**What you need to do:**
Transcribe exactly, please, the line bearing "Task: Click the Paiement section heading" and all later lines through the end of the records, with the pictures left out.

**Provided data:**
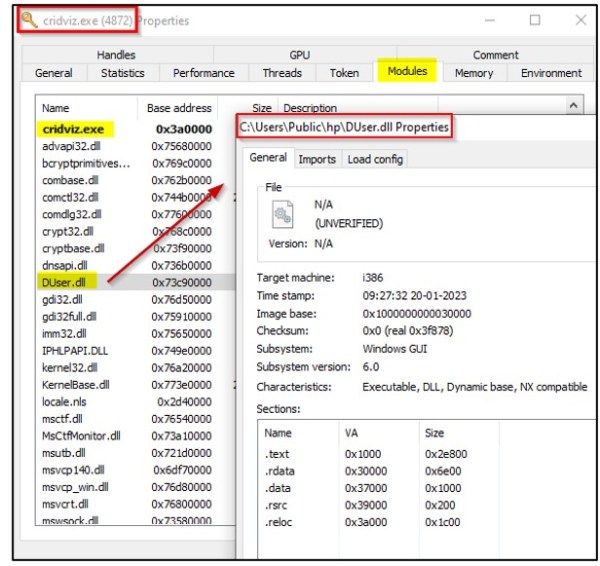Open the Threads tab
This screenshot has width=600, height=566.
(282, 73)
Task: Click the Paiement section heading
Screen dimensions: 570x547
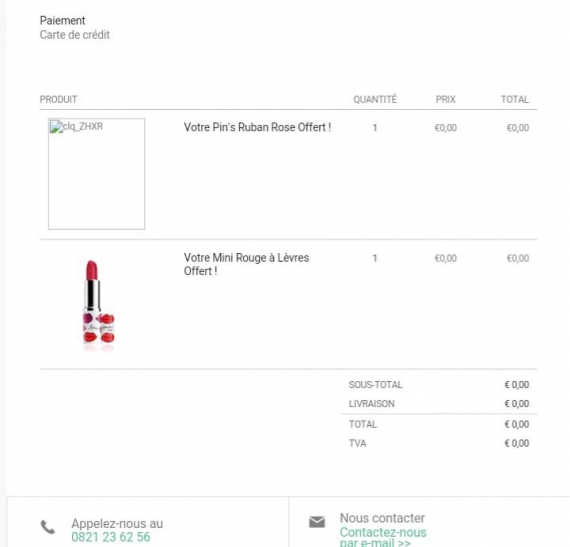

**Answer:**
Task: Click the Paiement section heading
Screen dimensions: 570x547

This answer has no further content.